Gold prices experienced a volatile week
Last week, except for a few dips, the precious metal traded in a $25 range above $2,500 an ounce. Spot gold started the week trading above $2,514 an ounce. By early Tuesday morning, spot gold had fallen to a weekly low of $2,505 an ounce.
Spot gold hit a weekly low of $2,496 an ounce on Wednesday morning before rebounding to $2,505 an ounce. It has since rallied sharply, peaking above $2,523 an ounce on Thursday before a sell-off coincided with the release of the US second-quarter GDP and the country’s weekly jobless claims report.

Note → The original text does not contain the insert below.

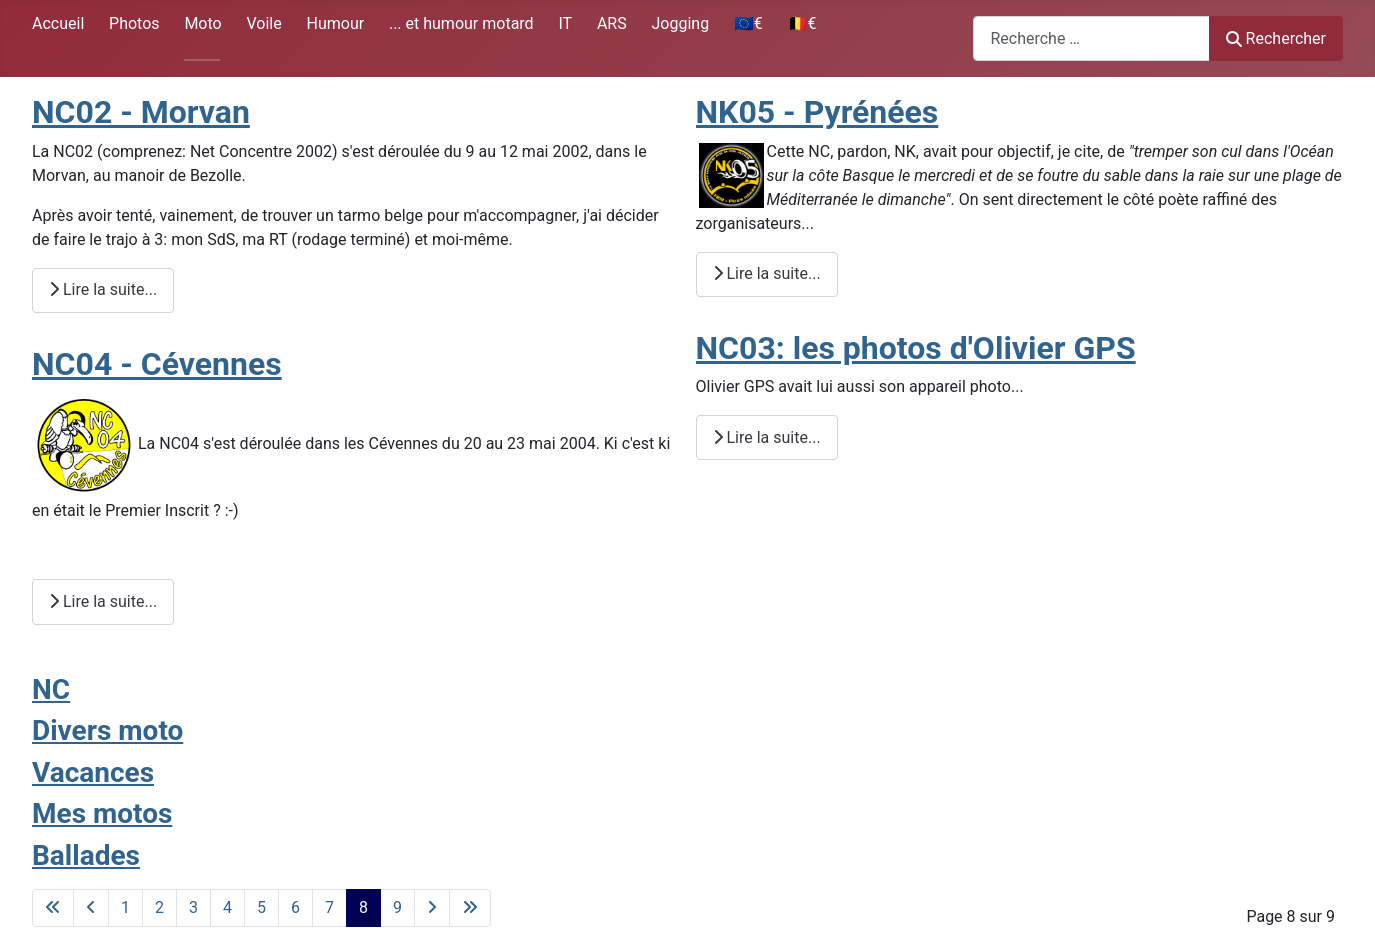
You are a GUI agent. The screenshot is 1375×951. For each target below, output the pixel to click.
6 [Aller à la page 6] (295, 907)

The most anticipated economic indicator of the week is the US PCE price index report for July, which was released on Friday morning. Despite matching economists’ expectations, gold prices still fell to a new low for the week at $2,494.21 an ounce.

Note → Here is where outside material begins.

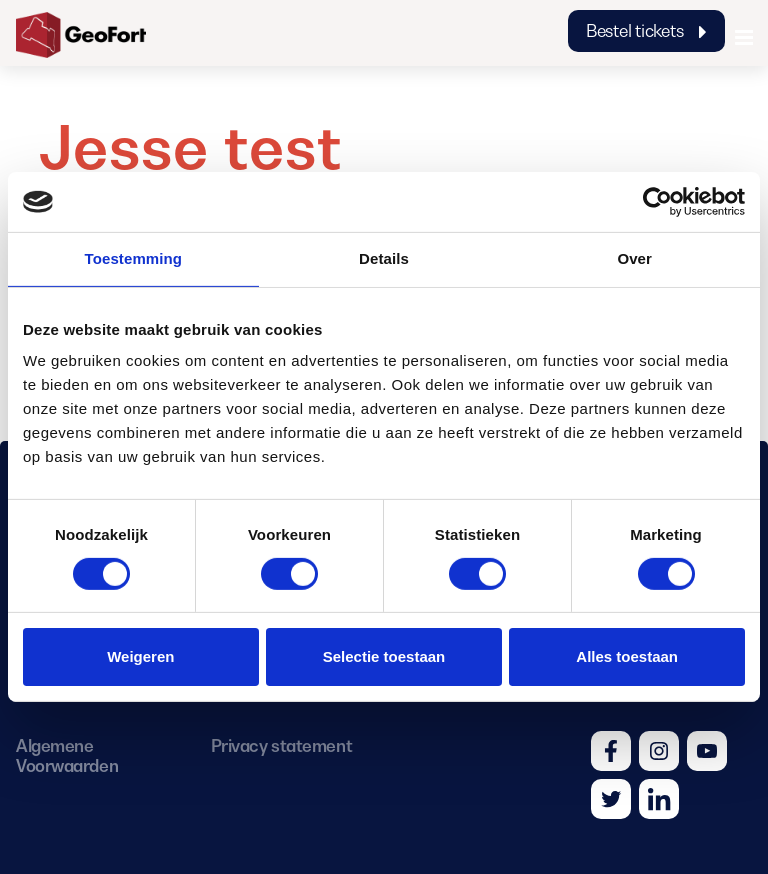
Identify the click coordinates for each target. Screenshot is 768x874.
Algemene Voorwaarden (67, 756)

Gold prices soon returned to $2,505 an ounce and continued to hover around the $2,500 an ounce support level throughout Friday's trading session.
Expert predicts surprise
The latest Kitco News weekly gold survey found that investors are reining in their recent optimism on gold prices, while industry experts are evenly split on their gold price forecasts for next week.

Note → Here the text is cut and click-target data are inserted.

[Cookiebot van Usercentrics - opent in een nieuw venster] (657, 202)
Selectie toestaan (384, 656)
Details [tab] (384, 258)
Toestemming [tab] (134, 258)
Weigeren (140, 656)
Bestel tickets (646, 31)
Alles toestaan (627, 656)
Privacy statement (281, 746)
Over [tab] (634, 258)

Fifteen analysts took part in the Kitco News gold survey. Five analysts see gold prices rising next week. Five see it falling lower next week. The remaining five see sideways trading for the precious metal.
Meanwhile, 199 votes were cast in Kitco's online poll. 112 retail traders expect gold prices to rise next week. Another 47 see the yellow metal trading lower, while 40 see prices consolidating next week.
After gold prices were dominated by US inflation data released on Friday, market participants will focus next week on employment figures as North American markets return from the weekend.
On Tuesday, the market will receive the US ISM manufacturing PMI for August. On Wednesday, there will be the Bank of Canada monetary policy decision and the US JOLTS Job Openings. Then on Thursday, traders will watch the ADP employment index for August, the weekly jobless claims report and the US ISM services PMI.
However, the most attention-grabbing event next week will be the US non-farm payrolls report for August, due out Friday morning. Some market experts believe the report could boost the Federal Reserve's expected September interest rate cut from 25 basis points to 50 basis points.